L’expansion militaire chinoise trouve un point d’appui au Cambodge

Visite du ministre de la défense chinois, , Wei Fenghe, au Cambodge, le 18 juin 2018, à Phnom Penh. 
Les Etats-Unis révèlent au « Wall Street Journal » l’existence d’un accord secret entre la Chine et le
Cambodge sur l’utilisation de facilités navales.
Les Chinois sont-ils en train de se doter d’infrastructures militaires sur la côte cambodgienne ? La question taraude depuis plusieurs mois les experts, et les Etats-Unis, qui s’en sont inquiétés très officiellement en novembre 2018 quand le vice-président américain, Mike Pence, a posé la question par lettre au premier ministre Hun Sen. Celui-ci s’est empressé de répondre que la Constitution du pays interdisait l’établissement de bases militaires étrangères sur son sol.
Lundi 22 juillet, le Wall Street Journal est revenu à la charge, citant des « sources officielles américaines et alliées » : la Chine aurait signé au printemps un accord secret avec le Cambodge permettant à la marine chinoise d’utiliser la base navale de Ream, dans le golfe de Thaïlande. Le quotidien dit avoir eu accès au protocole d’accord qui a précédé la signature, mais dont on ne sait s’il est exactement similaire à l’accord final : il autoriserait la Chine à utiliser la base navale pendant trente ans, puis au-delà par renouvellement automatique tous les dix ans.
Elle pourrait y placer du personnel militaire, y stocker des armes et y faire accoster des bateaux de guerre. Le projet d’accord prévoit que la Chine construise deux nouvelles jetées, une pour la marine chinoise et l’autre pour le Cambodge. Il permettrait au personnel chinois d’être armé et de disposer de passeports cambodgiens dans le périmètre réservé à la Chine.

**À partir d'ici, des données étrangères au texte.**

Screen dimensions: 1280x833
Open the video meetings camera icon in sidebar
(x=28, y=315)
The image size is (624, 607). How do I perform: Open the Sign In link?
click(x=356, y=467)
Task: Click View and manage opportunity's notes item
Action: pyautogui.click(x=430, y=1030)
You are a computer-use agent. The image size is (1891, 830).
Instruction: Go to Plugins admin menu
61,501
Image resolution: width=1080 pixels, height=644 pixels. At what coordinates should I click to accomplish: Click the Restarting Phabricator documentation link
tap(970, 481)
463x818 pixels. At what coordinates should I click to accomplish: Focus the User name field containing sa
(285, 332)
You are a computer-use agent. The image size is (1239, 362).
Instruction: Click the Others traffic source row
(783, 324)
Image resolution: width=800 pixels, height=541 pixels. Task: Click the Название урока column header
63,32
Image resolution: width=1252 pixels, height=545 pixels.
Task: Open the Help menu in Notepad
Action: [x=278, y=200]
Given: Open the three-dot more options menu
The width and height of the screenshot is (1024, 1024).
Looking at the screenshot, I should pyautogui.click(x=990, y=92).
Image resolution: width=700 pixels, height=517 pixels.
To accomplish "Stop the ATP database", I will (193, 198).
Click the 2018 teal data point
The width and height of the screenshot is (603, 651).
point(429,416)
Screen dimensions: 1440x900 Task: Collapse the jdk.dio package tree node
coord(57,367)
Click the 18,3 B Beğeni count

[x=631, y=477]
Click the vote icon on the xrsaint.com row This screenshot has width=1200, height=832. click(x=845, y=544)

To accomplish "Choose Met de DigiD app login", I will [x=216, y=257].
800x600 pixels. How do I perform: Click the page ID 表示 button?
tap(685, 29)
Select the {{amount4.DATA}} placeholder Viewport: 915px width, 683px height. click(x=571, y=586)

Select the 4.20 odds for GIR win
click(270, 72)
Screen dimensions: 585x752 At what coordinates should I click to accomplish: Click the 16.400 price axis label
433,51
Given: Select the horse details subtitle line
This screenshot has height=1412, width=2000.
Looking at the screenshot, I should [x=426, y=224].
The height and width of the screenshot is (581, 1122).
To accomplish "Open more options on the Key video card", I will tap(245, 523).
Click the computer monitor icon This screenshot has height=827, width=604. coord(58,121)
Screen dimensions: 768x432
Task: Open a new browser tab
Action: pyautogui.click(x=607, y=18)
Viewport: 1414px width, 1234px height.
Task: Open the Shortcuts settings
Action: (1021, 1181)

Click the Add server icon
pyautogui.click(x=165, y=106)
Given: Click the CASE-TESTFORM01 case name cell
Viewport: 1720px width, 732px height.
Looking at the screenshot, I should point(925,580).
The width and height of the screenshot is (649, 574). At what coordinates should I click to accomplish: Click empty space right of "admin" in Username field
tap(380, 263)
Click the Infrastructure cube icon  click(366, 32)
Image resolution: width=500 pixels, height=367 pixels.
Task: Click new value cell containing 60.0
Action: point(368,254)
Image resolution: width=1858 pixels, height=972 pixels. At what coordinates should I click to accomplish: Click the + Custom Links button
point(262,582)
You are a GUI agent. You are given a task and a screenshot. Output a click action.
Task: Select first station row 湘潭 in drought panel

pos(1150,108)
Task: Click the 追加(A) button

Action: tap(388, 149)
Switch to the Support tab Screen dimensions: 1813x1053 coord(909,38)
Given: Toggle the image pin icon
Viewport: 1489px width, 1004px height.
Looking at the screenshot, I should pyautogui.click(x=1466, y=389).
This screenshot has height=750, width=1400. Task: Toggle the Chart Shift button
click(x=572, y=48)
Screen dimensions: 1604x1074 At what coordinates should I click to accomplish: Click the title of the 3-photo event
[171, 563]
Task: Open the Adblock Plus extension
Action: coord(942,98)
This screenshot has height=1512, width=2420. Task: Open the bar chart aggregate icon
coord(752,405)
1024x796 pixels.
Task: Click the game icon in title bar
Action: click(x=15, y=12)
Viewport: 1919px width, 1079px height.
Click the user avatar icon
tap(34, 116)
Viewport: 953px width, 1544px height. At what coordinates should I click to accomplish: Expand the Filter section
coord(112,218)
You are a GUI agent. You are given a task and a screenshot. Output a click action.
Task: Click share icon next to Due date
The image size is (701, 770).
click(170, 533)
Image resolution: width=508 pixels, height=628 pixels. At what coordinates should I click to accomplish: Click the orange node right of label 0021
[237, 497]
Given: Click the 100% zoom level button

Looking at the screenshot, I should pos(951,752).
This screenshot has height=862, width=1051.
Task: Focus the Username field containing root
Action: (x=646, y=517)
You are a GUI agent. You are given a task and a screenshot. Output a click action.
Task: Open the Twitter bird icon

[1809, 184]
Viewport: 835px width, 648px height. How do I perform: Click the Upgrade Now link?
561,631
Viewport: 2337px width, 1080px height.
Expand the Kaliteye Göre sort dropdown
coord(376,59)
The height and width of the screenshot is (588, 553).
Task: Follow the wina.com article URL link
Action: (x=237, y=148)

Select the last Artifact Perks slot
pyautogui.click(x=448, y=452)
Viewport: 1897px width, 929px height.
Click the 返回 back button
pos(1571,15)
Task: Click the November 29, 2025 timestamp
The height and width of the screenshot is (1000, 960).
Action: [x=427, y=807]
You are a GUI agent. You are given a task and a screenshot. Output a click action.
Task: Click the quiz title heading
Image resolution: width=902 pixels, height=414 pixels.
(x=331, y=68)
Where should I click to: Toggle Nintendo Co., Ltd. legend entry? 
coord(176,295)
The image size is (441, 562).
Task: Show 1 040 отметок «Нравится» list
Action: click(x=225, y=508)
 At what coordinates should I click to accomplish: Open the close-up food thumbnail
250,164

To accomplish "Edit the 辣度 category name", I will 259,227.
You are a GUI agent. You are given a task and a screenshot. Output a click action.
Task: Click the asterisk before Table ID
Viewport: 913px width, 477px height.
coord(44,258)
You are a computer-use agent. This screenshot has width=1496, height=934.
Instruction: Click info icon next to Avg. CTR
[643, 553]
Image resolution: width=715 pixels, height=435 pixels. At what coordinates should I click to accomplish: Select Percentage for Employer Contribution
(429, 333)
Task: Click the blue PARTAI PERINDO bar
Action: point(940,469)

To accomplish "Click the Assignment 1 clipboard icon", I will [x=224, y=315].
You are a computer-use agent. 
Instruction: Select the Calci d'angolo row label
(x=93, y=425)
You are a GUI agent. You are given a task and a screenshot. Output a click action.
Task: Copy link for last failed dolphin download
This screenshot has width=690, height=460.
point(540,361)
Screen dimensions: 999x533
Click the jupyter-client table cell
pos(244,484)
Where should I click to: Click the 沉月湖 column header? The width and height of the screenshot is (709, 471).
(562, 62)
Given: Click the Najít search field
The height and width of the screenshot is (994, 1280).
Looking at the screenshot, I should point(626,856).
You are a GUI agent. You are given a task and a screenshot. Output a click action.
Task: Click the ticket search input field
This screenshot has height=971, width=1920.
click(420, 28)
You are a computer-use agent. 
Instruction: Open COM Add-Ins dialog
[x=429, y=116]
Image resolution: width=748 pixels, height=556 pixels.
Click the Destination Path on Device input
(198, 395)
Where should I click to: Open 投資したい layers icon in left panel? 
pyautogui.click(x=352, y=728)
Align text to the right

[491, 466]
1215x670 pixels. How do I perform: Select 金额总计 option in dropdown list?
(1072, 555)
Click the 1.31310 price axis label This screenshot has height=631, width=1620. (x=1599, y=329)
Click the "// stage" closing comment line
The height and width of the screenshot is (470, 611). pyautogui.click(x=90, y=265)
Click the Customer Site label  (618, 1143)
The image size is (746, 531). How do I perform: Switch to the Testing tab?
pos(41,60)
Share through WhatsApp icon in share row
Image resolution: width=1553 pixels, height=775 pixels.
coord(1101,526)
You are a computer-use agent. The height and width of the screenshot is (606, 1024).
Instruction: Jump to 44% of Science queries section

Premier investisseur au Cambodge

La base actuelle fut un enjeu stratégique de la guerre froide : bombardée en 1975 par l’aviation américaine à la fin de la guerre du Vietnam, après l’arrivée au pouvoir des Khmers rouges avec le soutien de Pékin, elle fut utilisée et rénovée par la marine soviétique après l’invasion du Cambodge par le Vietnam, l’allié de l’URSS qui délogea les Khmers rouges du pouvoir en 1979. Les Américains ont recommencé à financer des travaux de réparation de la base en 2007, jusqu’à ce que les relations se détériorent à la suite de la dérive autoritaire de Hun Sen. La Chine est devenue depuis le premier investisseur au Cambodge.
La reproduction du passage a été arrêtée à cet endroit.